__Record list__

################

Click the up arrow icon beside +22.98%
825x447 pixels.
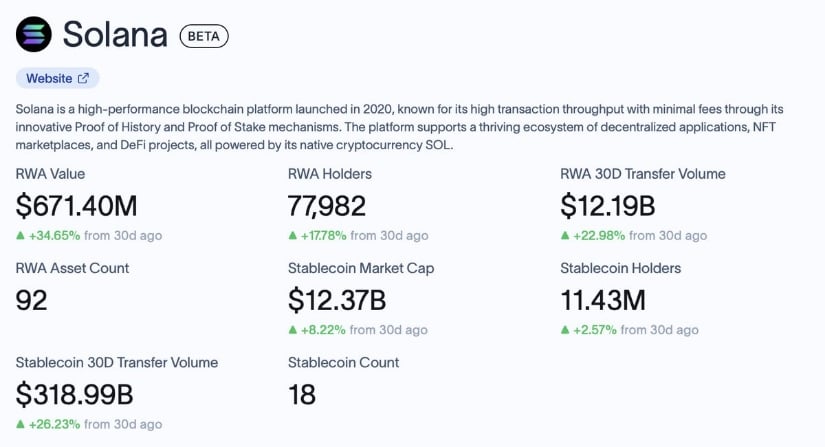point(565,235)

################

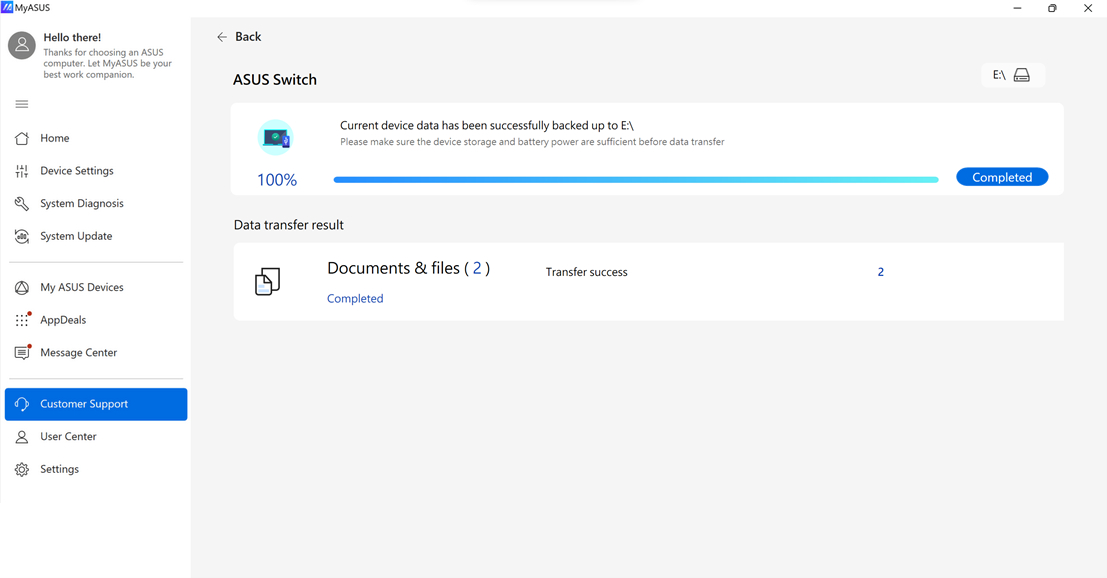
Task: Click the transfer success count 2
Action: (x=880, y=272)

################

__Goal__
Repeat the entries verbatim, starting at the line that contains "Click the up arrow icon beside +22.98%" and ending at the line that contains "point(565,235)". Omit the pictures from your answer.

__Output of the task__
Click the up arrow icon beside +22.98%
825x447 pixels.
point(565,235)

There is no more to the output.